Sem alarde, Moro se mudou para os Estados Unidos e foi convidado para ser diretor de um setor do escritório Alvarez & Marsal, especializado em serviços de consultoria, aprimoramento de desenho de negócios e gestão de recuperação. Essa empresa com escritórios em 28 países e mais de 5 mil funcionários em quatro continentes, com escritório no Brasil, é administradora judicial da Odebrecht e tem como clientes a OAS, a Galvão Engenharia e outras afetadas pelas iniciativas do lawfare norte-americano. Entre seus quadros estão Steve Spiegelhalter, ex-promotor do DOJ; Bill Waldie, agente especial aposentado do FBI; e Robert DeCicco, ex-NSA. É evidente o envolvimento da A&M com processos de lawfare.

Seis meses após entrar como diretor-gerente de uma área, Moro foi rebaixado a consultor, e a A&M nega que ele faça parte de sua equipe permanente. Moro se demitiu da empresa em outubro de 2021 e voltou ao Brasil para ser candidato a presidente, mas, se não der, se propõe a ser candidato a senador. Se eleito, se beneficiará da imunidade parlamentar e assim evitará enfrentar o julgamento dos crimes que praticou.

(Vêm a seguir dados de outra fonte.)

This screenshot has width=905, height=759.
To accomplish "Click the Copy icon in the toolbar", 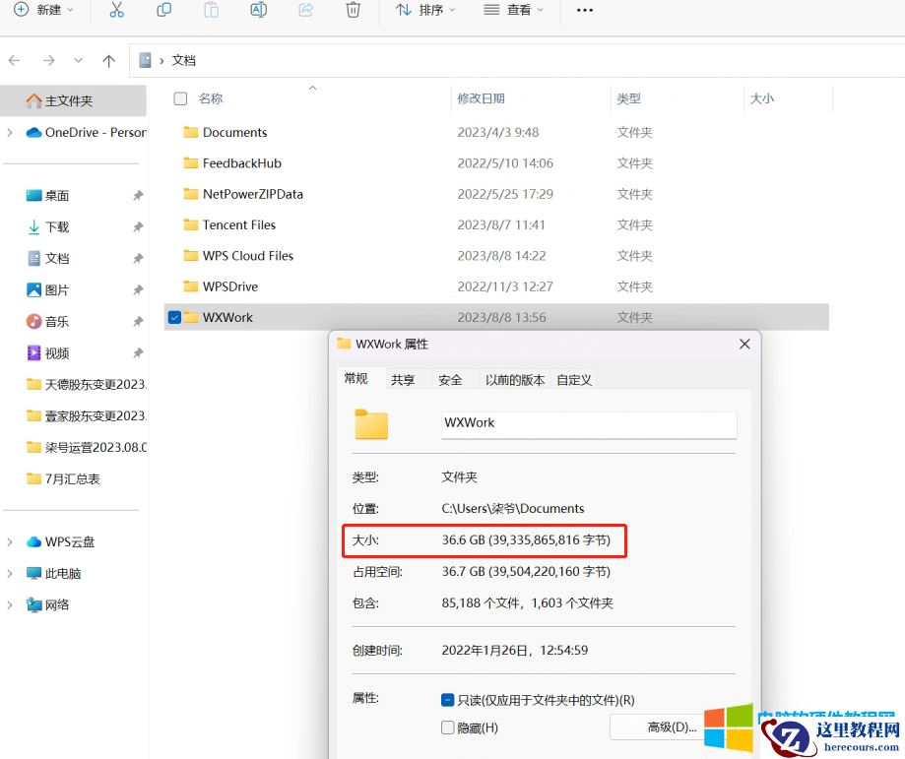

No Congresso norte-americano há uma preocupação com o envolvimento dos agentes do DOJ com a Lava Jato. Parlamentares democratas suspeitam do envolvimento do Departamento de Justiça dos Estados Unidos “em procedimentos investigativos e judiciais recentes no Brasil, que geraram controvérsia substancial e são vistos por muitos no país como uma ameaça à democracia e ao Estado de direito”. Um documento assinado por vinte parlamentares, tendo à frente a deputada Alexandria Ocasio-Cortez, questiona o secretário de Justiça, Merrick Garland, sobre o assunto.8

1 Frédéric Pierucci e Matthieu Aron, Arapuca estadunidense – Uma Lava Jato mundial, Kotter, Curitiba, 2021, p.326.

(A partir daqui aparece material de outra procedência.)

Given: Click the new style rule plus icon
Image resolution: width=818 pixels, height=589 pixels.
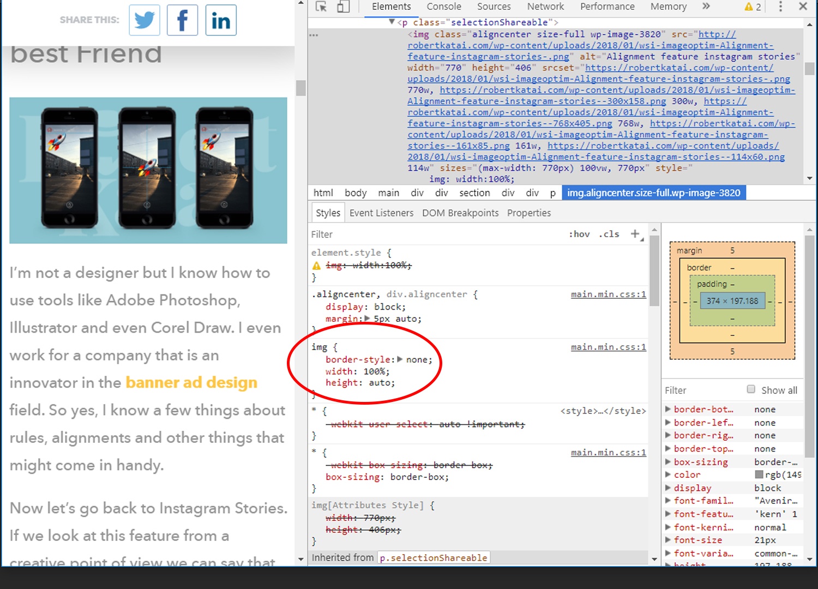Looking at the screenshot, I should pos(635,234).
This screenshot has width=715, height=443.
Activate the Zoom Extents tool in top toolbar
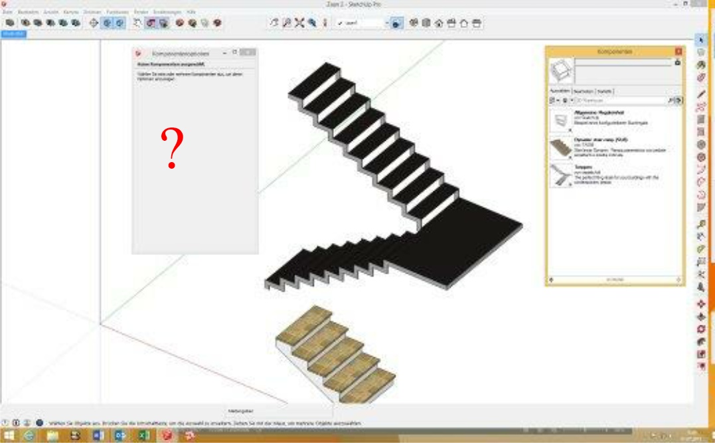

2 Disponível em: tjdft.jus.br/institucional/imprensa/campanhas-e-produtos/direito-facil/edição-semanal/lei-anticorrupção.

3 Disponível em: studioestrategia.com.br/2020/08/31/lei-anticorrupcao-americana.

4 Gaspar Estrada e Nicolas Bourcier, “Le naufrage de l’opération anticorruption ‘Lava Jato’ au Brésil” [O naufrágio da operação anticorrupção “Lava Jato” no Brasil], Le Monde, 11 abr. 2021.

5 Disponível em: conjur.com.br/2019-jul-12/brasil-atrapalhava-planos-eua-america-sul-embaixador.

6 Disponível em: apublica.org/2020/03/como-a-lava-jato-escondeu-do-governo-federal-visita-de-fbi-e-procuradores-americanos.

7 Gaspar Estrada e Nicolas Bourcier, op. cit.